EXERCISE INSTRUCTIONS> Output, without alteration, the first line of the entries and each line after it, stopping with the line that contains "This screenshot has height=747, width=1163.".

(GIVEN DATA)

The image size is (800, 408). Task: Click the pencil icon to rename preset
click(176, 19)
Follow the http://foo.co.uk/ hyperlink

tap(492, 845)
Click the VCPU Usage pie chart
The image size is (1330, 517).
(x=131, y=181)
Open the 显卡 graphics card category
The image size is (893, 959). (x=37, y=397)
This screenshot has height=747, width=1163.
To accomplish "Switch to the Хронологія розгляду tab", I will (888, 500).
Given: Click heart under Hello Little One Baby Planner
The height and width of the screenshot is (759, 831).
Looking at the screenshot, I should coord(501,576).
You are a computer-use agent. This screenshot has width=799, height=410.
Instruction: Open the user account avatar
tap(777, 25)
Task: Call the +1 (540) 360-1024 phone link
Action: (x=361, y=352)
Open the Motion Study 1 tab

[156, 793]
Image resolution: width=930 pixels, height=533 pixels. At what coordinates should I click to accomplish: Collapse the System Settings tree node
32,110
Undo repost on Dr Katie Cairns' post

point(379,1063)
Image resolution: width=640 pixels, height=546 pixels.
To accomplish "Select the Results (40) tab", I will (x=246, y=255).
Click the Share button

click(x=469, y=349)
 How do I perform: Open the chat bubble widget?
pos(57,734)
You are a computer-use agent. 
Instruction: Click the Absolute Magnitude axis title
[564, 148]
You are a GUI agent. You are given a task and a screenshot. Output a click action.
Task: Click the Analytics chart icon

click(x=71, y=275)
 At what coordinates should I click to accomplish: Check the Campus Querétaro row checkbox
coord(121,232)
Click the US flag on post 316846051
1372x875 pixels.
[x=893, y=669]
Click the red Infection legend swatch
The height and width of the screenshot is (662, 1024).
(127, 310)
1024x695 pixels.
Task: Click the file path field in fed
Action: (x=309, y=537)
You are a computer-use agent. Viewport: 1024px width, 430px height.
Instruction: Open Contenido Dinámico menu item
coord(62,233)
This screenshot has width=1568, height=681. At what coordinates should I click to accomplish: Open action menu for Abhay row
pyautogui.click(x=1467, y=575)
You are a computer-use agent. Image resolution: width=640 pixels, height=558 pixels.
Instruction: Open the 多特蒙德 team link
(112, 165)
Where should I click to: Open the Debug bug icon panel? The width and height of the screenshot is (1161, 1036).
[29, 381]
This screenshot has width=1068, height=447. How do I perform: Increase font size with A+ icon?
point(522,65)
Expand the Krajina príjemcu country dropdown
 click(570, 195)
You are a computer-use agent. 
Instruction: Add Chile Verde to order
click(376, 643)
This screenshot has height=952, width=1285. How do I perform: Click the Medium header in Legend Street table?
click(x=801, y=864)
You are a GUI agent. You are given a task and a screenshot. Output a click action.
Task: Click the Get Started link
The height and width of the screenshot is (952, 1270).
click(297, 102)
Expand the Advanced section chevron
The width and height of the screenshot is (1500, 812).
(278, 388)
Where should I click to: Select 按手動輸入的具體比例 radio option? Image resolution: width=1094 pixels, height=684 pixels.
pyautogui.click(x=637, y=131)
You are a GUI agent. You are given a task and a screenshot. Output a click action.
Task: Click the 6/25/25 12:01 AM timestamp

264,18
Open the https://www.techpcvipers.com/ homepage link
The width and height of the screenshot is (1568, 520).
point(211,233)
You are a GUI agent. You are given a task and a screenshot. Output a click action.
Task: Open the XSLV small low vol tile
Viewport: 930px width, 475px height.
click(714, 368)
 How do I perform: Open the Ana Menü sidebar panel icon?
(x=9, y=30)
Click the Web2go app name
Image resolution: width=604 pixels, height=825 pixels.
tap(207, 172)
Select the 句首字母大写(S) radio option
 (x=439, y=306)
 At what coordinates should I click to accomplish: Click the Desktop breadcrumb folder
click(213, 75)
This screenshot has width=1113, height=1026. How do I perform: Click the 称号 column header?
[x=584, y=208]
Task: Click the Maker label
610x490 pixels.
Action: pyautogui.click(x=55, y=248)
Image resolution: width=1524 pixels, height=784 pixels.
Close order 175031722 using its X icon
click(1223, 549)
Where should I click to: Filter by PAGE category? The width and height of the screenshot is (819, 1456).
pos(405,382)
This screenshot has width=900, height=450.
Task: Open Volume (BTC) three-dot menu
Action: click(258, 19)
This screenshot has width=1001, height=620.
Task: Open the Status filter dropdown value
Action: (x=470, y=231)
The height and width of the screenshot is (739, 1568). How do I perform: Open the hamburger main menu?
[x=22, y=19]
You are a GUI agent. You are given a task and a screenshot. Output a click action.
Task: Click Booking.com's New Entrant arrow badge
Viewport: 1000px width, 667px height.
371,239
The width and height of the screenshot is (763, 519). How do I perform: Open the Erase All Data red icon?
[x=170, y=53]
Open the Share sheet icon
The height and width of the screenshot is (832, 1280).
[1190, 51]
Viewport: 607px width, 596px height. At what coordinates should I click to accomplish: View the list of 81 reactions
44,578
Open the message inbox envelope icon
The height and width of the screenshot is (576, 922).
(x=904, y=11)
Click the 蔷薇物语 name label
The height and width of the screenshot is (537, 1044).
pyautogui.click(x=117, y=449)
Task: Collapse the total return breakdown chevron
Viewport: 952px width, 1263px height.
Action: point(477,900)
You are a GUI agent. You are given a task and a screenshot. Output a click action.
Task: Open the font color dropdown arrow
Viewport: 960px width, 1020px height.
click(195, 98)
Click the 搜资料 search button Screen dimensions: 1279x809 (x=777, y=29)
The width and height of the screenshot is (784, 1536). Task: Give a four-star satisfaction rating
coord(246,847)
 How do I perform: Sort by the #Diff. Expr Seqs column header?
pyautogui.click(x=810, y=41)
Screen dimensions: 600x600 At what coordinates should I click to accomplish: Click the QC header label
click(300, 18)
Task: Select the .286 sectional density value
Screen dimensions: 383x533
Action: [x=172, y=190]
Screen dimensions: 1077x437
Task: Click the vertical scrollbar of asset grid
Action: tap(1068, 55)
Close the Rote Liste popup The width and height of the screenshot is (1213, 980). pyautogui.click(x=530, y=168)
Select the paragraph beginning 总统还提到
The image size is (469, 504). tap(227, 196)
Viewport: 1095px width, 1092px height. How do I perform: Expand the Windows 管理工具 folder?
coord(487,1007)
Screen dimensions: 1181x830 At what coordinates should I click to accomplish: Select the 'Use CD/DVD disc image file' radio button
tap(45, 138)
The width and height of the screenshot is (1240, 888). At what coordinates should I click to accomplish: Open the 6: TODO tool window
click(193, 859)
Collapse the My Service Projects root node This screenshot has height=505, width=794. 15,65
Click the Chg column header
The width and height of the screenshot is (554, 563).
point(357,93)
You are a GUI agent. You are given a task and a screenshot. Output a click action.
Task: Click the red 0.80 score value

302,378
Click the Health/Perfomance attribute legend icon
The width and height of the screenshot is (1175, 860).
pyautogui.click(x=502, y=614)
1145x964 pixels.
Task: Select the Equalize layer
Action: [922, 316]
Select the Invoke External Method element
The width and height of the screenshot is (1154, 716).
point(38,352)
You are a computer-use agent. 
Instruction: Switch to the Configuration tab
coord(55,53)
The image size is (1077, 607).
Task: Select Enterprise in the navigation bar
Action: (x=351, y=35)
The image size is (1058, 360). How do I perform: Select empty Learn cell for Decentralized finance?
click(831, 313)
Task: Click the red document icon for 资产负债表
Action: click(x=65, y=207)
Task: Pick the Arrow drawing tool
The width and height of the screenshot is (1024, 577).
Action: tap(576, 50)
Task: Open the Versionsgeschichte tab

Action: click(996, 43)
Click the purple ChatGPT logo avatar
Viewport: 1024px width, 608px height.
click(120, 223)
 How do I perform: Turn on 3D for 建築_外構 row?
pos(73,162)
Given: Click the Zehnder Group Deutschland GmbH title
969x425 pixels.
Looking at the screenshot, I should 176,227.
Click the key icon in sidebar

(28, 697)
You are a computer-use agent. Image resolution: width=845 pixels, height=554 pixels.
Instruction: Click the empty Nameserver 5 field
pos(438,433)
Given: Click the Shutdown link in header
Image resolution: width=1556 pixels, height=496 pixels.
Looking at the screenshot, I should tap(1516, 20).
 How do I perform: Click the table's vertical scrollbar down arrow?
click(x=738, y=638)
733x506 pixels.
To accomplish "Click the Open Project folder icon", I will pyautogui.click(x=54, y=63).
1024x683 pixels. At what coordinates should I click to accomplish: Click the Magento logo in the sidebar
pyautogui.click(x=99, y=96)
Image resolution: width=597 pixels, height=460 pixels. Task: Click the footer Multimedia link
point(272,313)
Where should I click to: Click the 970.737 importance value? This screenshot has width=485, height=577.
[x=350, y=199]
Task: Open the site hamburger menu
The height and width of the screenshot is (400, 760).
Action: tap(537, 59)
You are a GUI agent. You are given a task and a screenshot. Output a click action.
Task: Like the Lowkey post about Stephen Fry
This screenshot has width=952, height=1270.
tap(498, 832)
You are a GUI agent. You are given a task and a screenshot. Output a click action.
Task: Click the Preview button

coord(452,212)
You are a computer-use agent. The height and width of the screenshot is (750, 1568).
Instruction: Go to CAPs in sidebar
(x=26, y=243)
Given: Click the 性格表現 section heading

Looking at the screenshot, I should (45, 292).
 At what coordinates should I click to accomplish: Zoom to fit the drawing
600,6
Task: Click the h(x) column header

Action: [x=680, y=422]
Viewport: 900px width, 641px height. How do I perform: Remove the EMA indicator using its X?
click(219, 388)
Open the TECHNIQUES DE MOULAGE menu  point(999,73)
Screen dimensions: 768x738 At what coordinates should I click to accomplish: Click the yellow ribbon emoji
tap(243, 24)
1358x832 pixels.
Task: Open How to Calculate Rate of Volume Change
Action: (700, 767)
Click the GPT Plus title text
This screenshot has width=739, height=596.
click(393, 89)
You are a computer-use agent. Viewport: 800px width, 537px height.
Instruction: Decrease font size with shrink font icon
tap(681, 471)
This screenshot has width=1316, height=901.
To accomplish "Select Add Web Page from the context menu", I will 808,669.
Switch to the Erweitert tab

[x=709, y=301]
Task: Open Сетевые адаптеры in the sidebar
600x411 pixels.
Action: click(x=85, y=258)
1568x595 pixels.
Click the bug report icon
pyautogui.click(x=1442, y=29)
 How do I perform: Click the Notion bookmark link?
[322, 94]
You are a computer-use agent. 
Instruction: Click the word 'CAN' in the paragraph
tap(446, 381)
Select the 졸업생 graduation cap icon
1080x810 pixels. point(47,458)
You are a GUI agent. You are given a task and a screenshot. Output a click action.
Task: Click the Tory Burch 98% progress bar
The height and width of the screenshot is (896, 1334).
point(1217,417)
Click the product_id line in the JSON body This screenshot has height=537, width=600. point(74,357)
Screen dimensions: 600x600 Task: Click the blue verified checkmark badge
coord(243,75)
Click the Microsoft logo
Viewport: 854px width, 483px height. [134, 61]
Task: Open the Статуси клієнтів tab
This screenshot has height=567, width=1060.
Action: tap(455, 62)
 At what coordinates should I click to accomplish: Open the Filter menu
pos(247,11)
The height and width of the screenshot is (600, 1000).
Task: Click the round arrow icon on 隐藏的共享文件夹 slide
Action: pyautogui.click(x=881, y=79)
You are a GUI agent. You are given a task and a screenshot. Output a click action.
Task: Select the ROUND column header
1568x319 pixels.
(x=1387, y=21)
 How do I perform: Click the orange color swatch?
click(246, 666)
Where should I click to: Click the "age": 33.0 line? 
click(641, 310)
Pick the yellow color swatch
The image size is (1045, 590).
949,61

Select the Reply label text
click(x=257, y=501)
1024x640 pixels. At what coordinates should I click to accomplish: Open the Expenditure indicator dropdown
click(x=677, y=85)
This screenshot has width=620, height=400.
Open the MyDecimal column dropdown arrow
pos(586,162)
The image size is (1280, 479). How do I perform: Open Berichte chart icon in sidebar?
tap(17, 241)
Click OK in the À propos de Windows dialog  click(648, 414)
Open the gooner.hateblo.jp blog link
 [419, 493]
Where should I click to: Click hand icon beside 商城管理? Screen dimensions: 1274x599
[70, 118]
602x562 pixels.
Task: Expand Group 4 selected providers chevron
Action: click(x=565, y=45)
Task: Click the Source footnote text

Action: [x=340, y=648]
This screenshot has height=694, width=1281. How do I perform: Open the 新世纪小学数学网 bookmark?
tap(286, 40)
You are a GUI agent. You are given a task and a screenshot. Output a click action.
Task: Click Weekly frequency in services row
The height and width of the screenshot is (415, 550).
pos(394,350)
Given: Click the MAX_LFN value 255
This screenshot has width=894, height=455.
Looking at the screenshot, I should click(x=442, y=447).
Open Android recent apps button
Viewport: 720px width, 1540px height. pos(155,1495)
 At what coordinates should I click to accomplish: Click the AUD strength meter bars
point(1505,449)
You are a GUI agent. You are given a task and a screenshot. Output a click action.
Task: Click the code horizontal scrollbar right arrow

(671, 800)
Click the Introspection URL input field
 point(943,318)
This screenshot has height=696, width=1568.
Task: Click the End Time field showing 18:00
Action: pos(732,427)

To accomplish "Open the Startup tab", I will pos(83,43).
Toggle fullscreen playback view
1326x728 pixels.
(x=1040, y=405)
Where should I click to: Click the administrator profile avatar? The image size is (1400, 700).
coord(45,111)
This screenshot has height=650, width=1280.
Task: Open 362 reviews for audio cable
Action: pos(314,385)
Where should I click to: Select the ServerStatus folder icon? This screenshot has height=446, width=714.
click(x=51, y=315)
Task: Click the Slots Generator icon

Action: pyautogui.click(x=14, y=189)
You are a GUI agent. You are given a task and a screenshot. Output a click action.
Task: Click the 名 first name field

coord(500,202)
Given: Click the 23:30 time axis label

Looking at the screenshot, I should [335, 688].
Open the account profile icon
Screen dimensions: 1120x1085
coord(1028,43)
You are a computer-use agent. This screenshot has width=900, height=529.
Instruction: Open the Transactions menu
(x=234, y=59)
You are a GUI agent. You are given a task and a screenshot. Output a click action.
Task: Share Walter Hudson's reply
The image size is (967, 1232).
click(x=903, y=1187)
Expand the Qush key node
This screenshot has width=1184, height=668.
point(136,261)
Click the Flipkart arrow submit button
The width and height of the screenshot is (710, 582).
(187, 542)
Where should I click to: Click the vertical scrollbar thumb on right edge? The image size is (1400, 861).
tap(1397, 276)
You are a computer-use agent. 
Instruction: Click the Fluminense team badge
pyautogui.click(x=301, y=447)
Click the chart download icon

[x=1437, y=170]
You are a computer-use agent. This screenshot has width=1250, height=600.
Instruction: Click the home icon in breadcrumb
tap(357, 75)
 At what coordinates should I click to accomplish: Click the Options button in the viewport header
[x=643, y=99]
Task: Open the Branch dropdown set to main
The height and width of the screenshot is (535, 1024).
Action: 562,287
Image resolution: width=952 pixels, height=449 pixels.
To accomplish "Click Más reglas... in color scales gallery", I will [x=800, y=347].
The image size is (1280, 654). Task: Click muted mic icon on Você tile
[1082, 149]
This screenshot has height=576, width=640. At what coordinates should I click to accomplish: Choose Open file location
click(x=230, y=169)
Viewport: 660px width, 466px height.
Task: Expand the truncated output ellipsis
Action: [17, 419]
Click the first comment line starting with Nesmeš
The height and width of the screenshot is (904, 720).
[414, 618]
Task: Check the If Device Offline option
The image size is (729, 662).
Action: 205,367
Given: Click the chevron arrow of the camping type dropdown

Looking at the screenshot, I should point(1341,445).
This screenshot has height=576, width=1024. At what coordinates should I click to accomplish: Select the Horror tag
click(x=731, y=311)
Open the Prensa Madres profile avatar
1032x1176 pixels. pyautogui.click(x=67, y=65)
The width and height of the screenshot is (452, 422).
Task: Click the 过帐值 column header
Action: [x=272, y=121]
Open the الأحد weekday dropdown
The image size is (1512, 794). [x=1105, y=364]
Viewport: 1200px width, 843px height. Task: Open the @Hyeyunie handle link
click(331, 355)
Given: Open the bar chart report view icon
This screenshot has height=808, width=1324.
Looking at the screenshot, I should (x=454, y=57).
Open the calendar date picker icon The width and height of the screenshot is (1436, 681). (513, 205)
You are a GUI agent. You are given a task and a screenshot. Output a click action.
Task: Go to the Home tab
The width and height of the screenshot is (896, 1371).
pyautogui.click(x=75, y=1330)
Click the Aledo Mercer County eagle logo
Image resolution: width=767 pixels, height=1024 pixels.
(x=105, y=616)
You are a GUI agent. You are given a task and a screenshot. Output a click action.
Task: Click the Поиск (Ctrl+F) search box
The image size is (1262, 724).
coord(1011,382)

(End GIVEN DATA)

TASK RESPONSE>
The image size is (800, 408). Task: Click the pencil icon to rename preset
click(176, 19)
Follow the http://foo.co.uk/ hyperlink

tap(492, 845)
Click the VCPU Usage pie chart
The image size is (1330, 517).
(x=131, y=181)
Open the 显卡 graphics card category
The image size is (893, 959). (x=37, y=397)
This screenshot has height=747, width=1163.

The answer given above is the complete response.